The measures did not stop there, though. This time the North Korean leadership has set its sights on reforming the moribund and hollowed out state industrial sector. According to the reforms, directors of state factories will find themselves covered by a new “director responsibility system”. This system makes a director, hitherto state-appointed and carefully supervised representative of the party and state, into the approximate equivalent of a private businessman (factory managers in North Korea are almost always men). Under the new system, factory directors will have the freedom to decide how, when and where they purchase technologies, raw materials and spare parts necessary for their enterprises.

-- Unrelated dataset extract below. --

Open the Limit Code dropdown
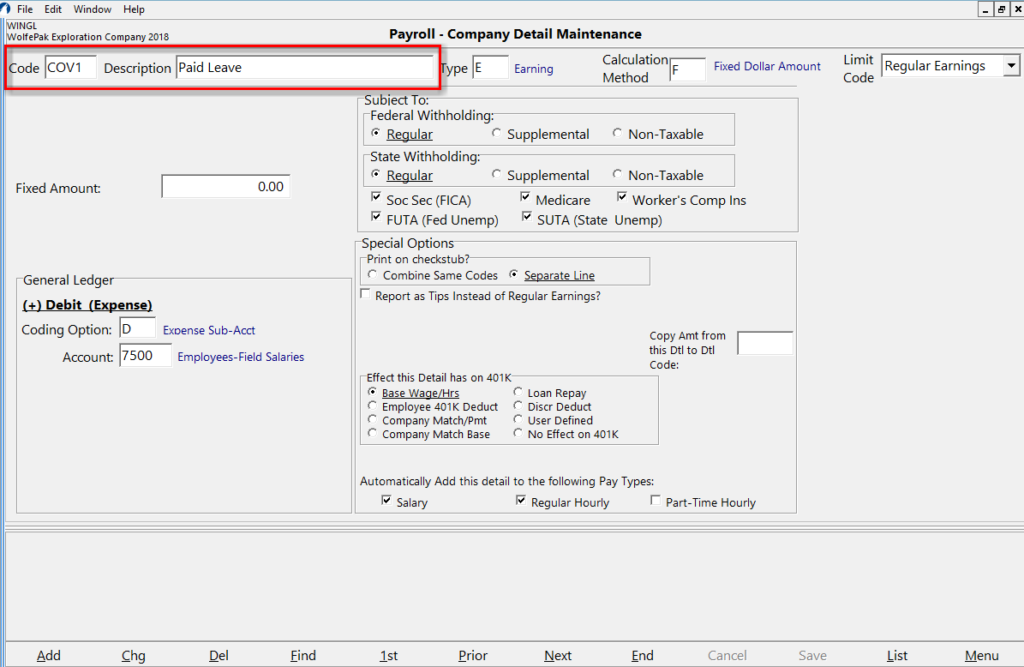 coord(1013,64)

They will also be allowed to decide who to sell to. They are also given the right to hire and fire workers, as well as to decide how much to pay for a particular job.
Under the new system, there is a tacit assumption that directors will be able to reward themselves generously for their own work – a feature that makes them virtually indistinguishable from private entrepreneurs in market economies. As a matter of fact, a few foreign delegations that recently visited North Korea were privately briefed about coming changes.
Bad track record
Of course, these are just plans and they have not yet been implemented. Nevertheless, recent changes in agriculture seemingly demonstrate that Kim Jong Un means business. There are serious problems that the North Korean economy will have to overcome in the future, above all, the severe shortage of foreign investment. Due to the remarkably bad track record of North Korean companies in dealing with foreign investors, international sanctions, and the country’s dubious reputation, foreign investors will be wary. Without foreign investment, we should not expect a dramatic take-off. Let us not forget that the North Korean economy has many bottlenecks, some of which can be fixed only with large investments from outside – the sorry state of North Korea’s electricity network, railways and roads are just a few examples.
It would also be naive to expect a reforming North Korea to become either significantly more liberal or to jettison its nuclear programme. The North Korean government is only too aware that their people face a highly attractive alternative that is South Korea, right next door. The government is not enthusiastic about an East German-style revolution. Hence, they are likely to remain highly repressive in their domestic policy, and they are also likely to maintain their nuclear potential in order to ward off possibility of humanitarian intervention.
Nonetheless, there are good reasons to believe that the new system will deliver impressive results. North Korean agriculture, partially freed of statist irrationality, is already doing better than ever. One should expect that industry will start to catch up once capitalist (or if you prefer, “market”) system is introduced formally into the state sector. At the end of the day, this is good news for everybody in and outside North Korea, though one should not expect an overnight transformation.
Andrei Lankov is professor of Korean Studies at Kookmin University, Seoul. He is the author of “The Real North Korea: Life and Politics in the Failed Stalinist Utopia”.